Впечатлений от первой вахты на руле было предостаточно, а перспектива повторения пройденного превращала ожидание следующей вахты в душевную муку. Но, рано или поздно, все неприятности кончаются. Настал, наконец, тот день, когда Николай смог сказать себе:

- Мы сделали это, мы победили! – еще чуть-чуть и он запел бы:
                Надоело говорить и спорить,
                И любить усталые глаза...
                В флибустьерском дальнем море
                Бригантина подымает паруса...

   За кормой теплохода тянулась идеально ровная, искрящаяся на солнце, пенная дорожка кильватерного следа. Он с нетерпением ждал момент, когда брат обратит на это внимание, ведь не заметить такое было нельзя. Внутри все радовалось и пело. И эта 140-метровая громадина, послушно шла, как того требовала обстановка, и уже не пыталась взбрыкивать. И он дождался: брат взглянул на пространство за кормой, на мгновение задумался и сказал:

- Вот что, возьми швабру и наведи порядок в рубке и на мостике.

Идти по осевой обстановке в большом, как море, водохранилище – одно удовольствие: доходишь до очередного буя, открывается следующий, никаких проблем. Прекрасный августовский день клонился к вечеру. Закатное солнце окрасило легкие облака на горизонте в нежно-розовый цвет. Безветрие. Вода, как жидкое стекло. Даже удивительно, что неповоротливая туша теплохода так легко рассекает плотные массы воды, и движется вперед, оставляя за собой пенный кильватерный след и расходящиеся в разные от кормы стороны волны. Все двери и окна ходовой рубки были открыты настежь. Через открытые люки машинного отделения доносился сдержанный гул главных двигателей. Приятно подрагивала под ногами палуба. Теплый, ласковый воздух, пропитанный запахом здоровой воды, легко шевелил волосы на голове, проникал под рубашку и создавал ощущение чего-то приятного, волнующего, идущего из детских воспоминаний. Много чаек сопровождало теплоход. Самые любопытные  подлетали близко к открытым дверям рубки и заглядывали внутрь словно хотели понять, кто и зачем пожаловал в их владения. А,  с наступлением ночи, если пройти на бак, то можно испытать моменты настоящего счастья: сюда не долетали звуки работающих двигателей, а тишину нарушали только влажно-шуршащие звуки разрезаемой форштевнем воды, превращающиеся во всплески, когда судно подминало случайную волну, оставленную прошедшим встречным теплоходом. А если лечь спиной прямо на неостывшую еще от дневной жары палубу, то над тобой распахнется бездонный, сине-черный небесный шатер, усеянный мириадами ярких, крупных звезд, которые будут взирать на тебя не равнодушно, как в больших городах, а загадочно, с интересом, словно приглашая на доверительный разговор. И сам ты улетишь в эту бездонную глубину, и забудешь, на время, об оставшейся где-то под ногами земле, забудешь о своих проблемах, забудешь всё….

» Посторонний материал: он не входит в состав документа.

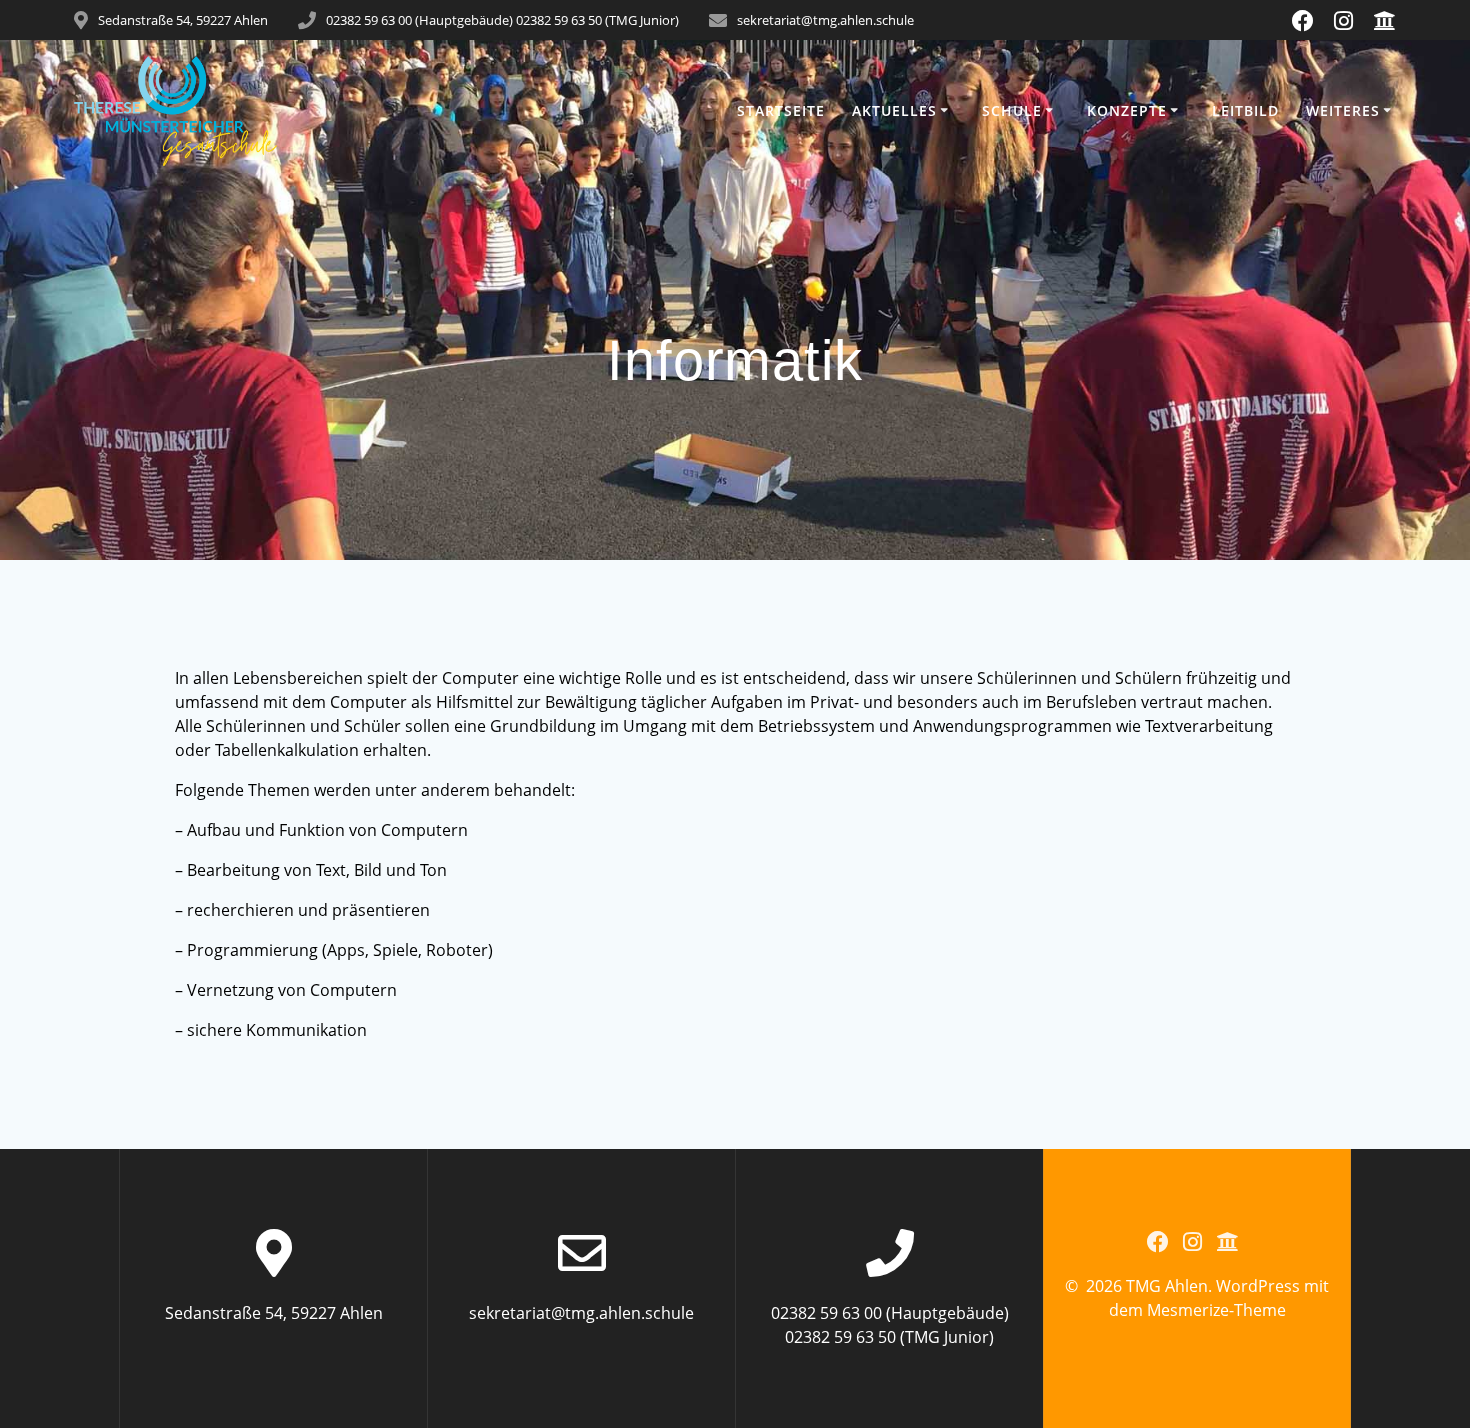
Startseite (781, 110)
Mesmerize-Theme (1216, 1310)
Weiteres (1343, 110)
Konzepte (1127, 110)
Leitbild (1245, 110)
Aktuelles (894, 110)
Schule (1012, 110)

   Плотины гидроэлектростанций и каскады водохранилищ, до неузнаваемости изменили облик великой русской реки. Одно только Куйбышевское водохранилище протянулось на пятьсот километров в длину, а в ширину, в районе устья Камы, достигает 35 – 40 километров.

   Самое, наверное, красивое место на Волге – это Жигулевские горы. Они протянулись на 70 километров по правому берегу. Жигули особенно красивы, если смотреть на них с воды. Берег в этом месте обрывистый, заросший сосновым лесом. Очень красива Волга в районе Саратова., а на границе Саратовской и Волгоградской областей, когда проходишь мимо села Белогорское, тебе вдруг могут сказать:

- А вот, посмотри, на правом берегу, утес Степана Разина.

Да, да, это тот самый утес, о котором сложена песня: "Есть на Волге утес..."
Но между песенным утесом и тем, что существует в действительности, - две большие разницы: ничем, особенно, не выделяющаяся гряда обрывистых холмов и среди них затерялся тот самый, знаменитый утёс с плоской вершиной, с которого, по преданию, Разин бросил в Волгу 15-летнюю персидскую княжну Зейнаб (а есть версия, что, находясь в нетрезвом состоянии, по пьяни, бросил её в Волгу со своего челна), совершив, тем самым, уголовно-наказуемое деяние, в современном понимании поступка, совсем не красящее народного героя и бросающее тень на его репутацию. Так поступить его заставило недовольство соратников, возмущенных тем, что Разин не позволял им вольности в решении «женского вопроса», а сам…  Нерешенность «женского вопроса» напомнит о себе в марте 1918 года. Тогда Саратов охватит волна народного возмущения  декретом  Саратовского губернского Совета народных комиссаров «Об отмене частного владения женщинами». Согласно декрету, все женщины в возрасте от 17 до 32 лет, кроме имеющих более пятерых детей, изымались из частного владения и объявлялись достоянием народа. Мужчина имел право пользоваться одной женщиной «не чаще трех раз в неделю в течение трёх часов».       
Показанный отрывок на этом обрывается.